Childhood Occupations and How OT Supports Them

April is Occupational Therapy Month!

April is occupational therapy month! It is a month to celebrate occupational therapists and their work to make a difference in the lives of their clients. In pediatrics, occupational therapists support kids in the various occupations that they engage in. 

In occupational therapy, occupations are anything clients value and spend their time doing to make their lives more meaningful. In pediatrics, these occupations generally fall under the following categories: 

Activities of Daily Living (ADLs)

ADLs are basic self-care activities that include feeding, bathing, getting dressed, toileting, and more. The expectations regarding these activities change as a child grows. Still, through play and fun activities during our sessions, pediatric OTs work on supporting a child’s independence in age-appropriate activities. 

Instrumental Activities of Daily Living (IADLs)

IADLs support independent living skills in the community. These activities include meal preparation, chores, and transportation, to name a few. Supporting the skills needed to complete these activities is essential for a pediatric OT. 

Rest and Sleep

Rest and sleep are essential occupations that support children and their development. If they aren’t getting appropriate sleep, they can struggle to maintain a proper level of arousal to support engagement with their other occupations. Occupational therapists can help families set up a sleep routine and meet sensory needs for appropriate sleep, among other things. 


Education consists of being able to engage in a variety of learning activities. OTs support skill-building and environmental adaptations to allow children to access their education to the fullest extent possible. 

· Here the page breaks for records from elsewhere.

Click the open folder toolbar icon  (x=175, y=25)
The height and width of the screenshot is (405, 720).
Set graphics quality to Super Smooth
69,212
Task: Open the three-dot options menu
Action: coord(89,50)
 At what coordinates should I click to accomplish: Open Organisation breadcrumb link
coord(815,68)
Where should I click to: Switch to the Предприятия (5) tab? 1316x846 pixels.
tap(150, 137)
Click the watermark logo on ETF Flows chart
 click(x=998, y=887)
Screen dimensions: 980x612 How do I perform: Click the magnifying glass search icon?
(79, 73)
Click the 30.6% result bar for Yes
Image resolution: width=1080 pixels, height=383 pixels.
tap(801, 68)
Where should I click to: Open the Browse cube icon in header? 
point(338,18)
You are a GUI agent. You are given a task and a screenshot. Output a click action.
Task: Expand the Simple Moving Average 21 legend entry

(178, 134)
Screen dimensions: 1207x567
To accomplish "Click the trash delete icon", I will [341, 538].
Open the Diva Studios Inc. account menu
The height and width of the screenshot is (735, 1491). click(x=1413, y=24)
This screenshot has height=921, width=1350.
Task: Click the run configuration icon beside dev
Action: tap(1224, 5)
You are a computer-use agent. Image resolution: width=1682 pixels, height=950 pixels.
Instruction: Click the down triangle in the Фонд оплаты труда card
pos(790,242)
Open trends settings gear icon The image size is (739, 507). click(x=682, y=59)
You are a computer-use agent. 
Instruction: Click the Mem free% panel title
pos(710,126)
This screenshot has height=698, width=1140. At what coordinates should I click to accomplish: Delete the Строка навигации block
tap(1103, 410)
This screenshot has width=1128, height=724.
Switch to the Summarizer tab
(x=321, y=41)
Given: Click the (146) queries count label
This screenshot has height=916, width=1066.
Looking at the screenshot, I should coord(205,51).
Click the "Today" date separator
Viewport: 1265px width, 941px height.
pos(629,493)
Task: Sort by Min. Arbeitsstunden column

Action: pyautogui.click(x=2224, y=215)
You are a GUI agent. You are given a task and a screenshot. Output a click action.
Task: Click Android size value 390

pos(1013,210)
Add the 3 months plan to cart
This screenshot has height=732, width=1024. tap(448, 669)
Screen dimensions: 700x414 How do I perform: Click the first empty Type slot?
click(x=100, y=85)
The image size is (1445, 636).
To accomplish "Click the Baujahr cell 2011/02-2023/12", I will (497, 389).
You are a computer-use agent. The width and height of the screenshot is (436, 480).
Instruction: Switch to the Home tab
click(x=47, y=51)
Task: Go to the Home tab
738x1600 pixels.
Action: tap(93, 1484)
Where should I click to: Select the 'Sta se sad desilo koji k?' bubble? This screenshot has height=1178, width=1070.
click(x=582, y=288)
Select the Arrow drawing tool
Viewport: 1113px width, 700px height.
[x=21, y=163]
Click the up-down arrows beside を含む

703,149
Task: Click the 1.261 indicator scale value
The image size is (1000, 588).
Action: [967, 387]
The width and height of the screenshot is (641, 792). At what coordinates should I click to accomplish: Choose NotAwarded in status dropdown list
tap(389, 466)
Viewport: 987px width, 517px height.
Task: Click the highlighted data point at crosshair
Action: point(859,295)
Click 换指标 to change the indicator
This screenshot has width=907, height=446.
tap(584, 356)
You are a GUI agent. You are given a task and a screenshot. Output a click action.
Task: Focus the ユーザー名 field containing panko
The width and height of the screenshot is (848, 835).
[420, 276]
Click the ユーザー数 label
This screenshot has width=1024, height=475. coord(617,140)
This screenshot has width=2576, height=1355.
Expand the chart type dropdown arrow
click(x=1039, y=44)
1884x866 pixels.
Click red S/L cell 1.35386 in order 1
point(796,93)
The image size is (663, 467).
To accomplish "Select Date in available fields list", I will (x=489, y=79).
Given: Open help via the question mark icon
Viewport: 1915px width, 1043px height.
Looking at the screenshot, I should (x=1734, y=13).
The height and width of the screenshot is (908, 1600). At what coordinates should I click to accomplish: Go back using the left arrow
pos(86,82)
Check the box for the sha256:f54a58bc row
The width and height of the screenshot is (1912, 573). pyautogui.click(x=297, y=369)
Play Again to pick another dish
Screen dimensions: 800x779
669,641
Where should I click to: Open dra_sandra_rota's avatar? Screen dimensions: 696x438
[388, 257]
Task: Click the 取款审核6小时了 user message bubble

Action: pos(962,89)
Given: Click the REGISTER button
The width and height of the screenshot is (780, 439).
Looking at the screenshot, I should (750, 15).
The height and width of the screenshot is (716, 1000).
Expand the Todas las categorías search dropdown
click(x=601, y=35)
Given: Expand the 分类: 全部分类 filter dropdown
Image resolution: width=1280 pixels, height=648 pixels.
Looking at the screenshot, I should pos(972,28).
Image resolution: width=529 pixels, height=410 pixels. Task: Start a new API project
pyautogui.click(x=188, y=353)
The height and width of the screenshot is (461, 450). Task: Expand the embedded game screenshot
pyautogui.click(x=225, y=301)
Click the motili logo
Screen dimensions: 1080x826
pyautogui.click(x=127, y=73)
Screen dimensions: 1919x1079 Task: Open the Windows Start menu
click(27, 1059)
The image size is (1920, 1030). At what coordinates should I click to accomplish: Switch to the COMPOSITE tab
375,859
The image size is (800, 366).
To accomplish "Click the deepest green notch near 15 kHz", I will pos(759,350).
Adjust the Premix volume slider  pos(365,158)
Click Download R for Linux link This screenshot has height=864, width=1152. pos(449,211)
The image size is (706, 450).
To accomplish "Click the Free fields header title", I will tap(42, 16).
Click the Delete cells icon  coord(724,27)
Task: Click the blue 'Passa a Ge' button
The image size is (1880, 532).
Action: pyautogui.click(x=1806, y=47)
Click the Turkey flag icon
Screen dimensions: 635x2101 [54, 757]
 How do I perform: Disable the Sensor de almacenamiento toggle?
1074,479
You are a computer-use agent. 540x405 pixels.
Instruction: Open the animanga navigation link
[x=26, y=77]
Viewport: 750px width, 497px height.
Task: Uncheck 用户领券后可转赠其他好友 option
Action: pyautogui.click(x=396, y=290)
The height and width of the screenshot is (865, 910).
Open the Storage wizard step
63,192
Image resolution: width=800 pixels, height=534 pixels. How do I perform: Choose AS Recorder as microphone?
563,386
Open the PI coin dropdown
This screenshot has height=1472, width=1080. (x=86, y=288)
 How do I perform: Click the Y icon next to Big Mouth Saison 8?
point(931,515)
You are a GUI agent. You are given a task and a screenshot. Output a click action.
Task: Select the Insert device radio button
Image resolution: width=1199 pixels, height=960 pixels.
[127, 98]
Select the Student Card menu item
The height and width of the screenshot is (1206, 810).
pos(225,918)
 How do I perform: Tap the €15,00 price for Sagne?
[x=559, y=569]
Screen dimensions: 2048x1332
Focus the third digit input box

Play is the primary occupation for young children. They learn through play and build a majority of their skills through play. Occupational therapists help children engage in meaningful play and support their self-regulation skills through play. As pediatric OTs, play is the primary way we treat and engage with children. 

Social Participation

Social participation is another primary way children interact with their environment. It is how they interact with their peers and those around them. OTs support a child’s regulation and skills to engage in appropriate social participation. 

Occupations are not just work; they play a significant role in everyday life for everyone, including children. During April, if you encounter an occupational therapist, thank them for helping their clients engage in meaningful occupations and activities. 


American Occupational Therapy Association. (2002a). Occupational therapy practice framework: Domain and process. American Journal of Occupational Therapy, 56, 609–639.